Najwyżej ocenione książki przeczytane w 2017 roku
Kolejność wynika z kolejności przeczytania, nie jest wartościowaniem.
1. „Światło miedzy ocenami” M.L. Stedman
Niezwykle emocjonalna książka, akcja toczy się nieśpiesznie, jednakże styl autorki i ładunek emocjonalny tej książki wystarczą by jej lektura stała się niezapomnianym przeżyciem. Książka wydana u nas już w 2013 roku zyskała rozgłos dzięki ekranizacji w 2016r. i aż się dziwię, że autorka nie wydała do tej pory żadnej innej książki, bo bez wahania bym po nią sięgnęła.
2. „Czereśnie zawsze muszą być dwie” Magdalena Witkiewicz
Magdalena Witkiewicz bez wątpienia należy do moich ulubionych pisarek, a „Czereśnie..” to jedna z jej lepszych książek. Przedstawia dwie historię – współczesną i starszą, która zafascynuje główną bohaterkę i będzie chciała ją poznać w całości.
Dokładniejsza recenzja znajduje się tutaj: https://slonecznastronazycia.wordpress.com/2017/05/24/czeresnie-zawsze-musza-byc-dwie-magdalena-witkiewicz/
3. „A między nami wspomnienia” Gabriela Gargaś
Gabriela Gargaś, razem z Magdaleną Witkiewicz, to moje ulubione polskie pisarki. Każdą z ich książek biorę w ciemno:)

Zadanie do wykonania -
Pisz dalej listę najwyżej ocenionych książek przeczytanych w 2017 roku, zaczynając zaraz po ostatnim zdaniu powyżej.

Dostarczone dane -
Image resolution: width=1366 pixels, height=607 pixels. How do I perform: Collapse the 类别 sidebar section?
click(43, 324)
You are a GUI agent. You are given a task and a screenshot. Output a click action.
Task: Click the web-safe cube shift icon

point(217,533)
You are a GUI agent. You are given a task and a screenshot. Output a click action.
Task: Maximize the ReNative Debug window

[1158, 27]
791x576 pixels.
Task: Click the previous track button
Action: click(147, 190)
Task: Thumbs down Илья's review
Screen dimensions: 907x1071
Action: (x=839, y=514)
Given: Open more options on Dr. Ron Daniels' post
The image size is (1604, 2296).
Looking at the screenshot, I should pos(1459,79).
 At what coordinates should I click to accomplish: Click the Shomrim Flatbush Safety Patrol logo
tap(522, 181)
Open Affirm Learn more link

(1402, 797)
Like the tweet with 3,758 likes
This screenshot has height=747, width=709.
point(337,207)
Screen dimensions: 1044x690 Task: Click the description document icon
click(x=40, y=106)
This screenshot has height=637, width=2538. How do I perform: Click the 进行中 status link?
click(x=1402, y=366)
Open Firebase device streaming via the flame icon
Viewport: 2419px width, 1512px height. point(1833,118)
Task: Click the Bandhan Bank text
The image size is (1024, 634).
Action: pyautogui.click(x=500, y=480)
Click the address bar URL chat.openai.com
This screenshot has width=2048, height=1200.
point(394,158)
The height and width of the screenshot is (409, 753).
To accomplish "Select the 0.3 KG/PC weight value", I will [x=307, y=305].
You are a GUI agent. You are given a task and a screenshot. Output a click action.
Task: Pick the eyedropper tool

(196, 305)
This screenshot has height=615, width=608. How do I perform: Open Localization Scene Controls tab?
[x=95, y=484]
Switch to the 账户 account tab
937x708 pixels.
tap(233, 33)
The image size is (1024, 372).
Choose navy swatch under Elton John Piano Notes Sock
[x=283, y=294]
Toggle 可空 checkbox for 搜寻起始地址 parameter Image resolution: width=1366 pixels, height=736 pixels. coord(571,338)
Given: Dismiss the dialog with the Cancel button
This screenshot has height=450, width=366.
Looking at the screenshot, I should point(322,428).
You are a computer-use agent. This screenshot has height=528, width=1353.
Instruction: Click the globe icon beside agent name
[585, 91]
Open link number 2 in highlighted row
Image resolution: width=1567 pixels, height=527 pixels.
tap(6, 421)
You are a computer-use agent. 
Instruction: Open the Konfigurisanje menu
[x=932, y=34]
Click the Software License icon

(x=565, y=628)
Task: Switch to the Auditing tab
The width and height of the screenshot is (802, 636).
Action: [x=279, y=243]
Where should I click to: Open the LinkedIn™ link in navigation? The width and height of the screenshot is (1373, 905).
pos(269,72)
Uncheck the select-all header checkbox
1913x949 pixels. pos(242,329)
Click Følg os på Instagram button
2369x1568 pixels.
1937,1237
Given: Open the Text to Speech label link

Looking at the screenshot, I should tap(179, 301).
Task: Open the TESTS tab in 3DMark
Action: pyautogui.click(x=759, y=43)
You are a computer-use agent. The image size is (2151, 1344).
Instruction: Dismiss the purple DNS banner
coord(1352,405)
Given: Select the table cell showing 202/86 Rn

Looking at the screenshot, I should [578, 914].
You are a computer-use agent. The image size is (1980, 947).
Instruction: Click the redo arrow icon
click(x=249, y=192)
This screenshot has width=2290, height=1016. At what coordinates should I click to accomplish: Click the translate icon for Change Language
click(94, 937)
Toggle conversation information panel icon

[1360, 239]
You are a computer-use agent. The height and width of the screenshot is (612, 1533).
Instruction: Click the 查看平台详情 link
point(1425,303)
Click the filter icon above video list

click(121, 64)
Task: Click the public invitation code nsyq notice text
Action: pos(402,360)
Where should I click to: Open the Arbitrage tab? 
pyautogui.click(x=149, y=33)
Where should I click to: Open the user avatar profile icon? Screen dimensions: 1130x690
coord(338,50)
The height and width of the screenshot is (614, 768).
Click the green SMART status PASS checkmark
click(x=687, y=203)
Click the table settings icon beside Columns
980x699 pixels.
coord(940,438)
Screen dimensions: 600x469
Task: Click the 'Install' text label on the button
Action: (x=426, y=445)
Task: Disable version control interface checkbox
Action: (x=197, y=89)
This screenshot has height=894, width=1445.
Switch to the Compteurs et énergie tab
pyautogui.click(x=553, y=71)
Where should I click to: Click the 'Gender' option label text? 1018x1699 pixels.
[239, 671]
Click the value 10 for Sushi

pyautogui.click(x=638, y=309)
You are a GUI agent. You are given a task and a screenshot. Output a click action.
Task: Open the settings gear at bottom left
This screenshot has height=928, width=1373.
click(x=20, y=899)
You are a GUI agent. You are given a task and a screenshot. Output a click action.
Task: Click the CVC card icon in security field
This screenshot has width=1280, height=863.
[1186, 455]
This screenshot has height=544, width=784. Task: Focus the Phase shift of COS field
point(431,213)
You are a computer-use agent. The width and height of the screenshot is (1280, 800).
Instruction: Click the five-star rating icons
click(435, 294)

Rozwiązanie zadania -
Książka „A między nami wspomnienia” zrobiła na mnie ogromne wrażenie. Jest mądra, życiowa, optymistyczna, wzruszająca. Współczesna historia Ady, która przeżywa ogromną tragedię i stara się jakoś nauczyć jak dalej żyć, porusza; ale przede wszystkim głęboko w pamięć zapadła mi dawna historia opowiedziana Adzie przez jej babcię Marię. Jest oryginalna, poruszająca, prawdziwa i chwytająca za serce. Chętnie przeczytam tą książkę jeszcze raz:)
4. „Promyczek” Kim Holden
Książka rozwala na łopatki, miażdży, doprowadza do wylania potoku łez. Długo trwało zanim po nią sięgnąłam, bo troszkę się obawiałam, że będzie taką naiwną opowiastką miłosną dla nastolatek. I nie wiem jak autorka to robi, ale jest czymś znacznie lepszym. Fenomen polega chyba na tym, jak wielki ładunek emocjonalny ta książka niesie, rozśmiesza, napawa optymizmem, a jednocześnie tak bardzo smuci.. oczyszcza. Nie sposób ją łatwo podsumować, początek jest taki sobie, w pewnym momencie chciałam nawet przerwać, ale w której opinii przeczytałam, że początek był słaby, ale potem było niesamowicie i to pomogło mi kontynuować. I tak jest w rzeczywistości. Dalszy ciąg książki porywa, sprawia, że trudno się od niej oderwać, a druga połowa i zakończenie niesłychanie wzruszają.
Główna bohaterka Kate Sedgwick jest postacią niesamowitą, jest niesamowicie pozytywna, a jednocześnie prawdziwa. Przyjaźń jej i Gusa jest godna podziwu i zazdrości. Kolejne części cyklu „Gus” i „Franco” również są warte polecenia, aczkolwiek „Promyczek” jest nie do pobicia:)
Naprawdę warto po książkę sięgnąć i dać się jej porwać. Polecam gorąco.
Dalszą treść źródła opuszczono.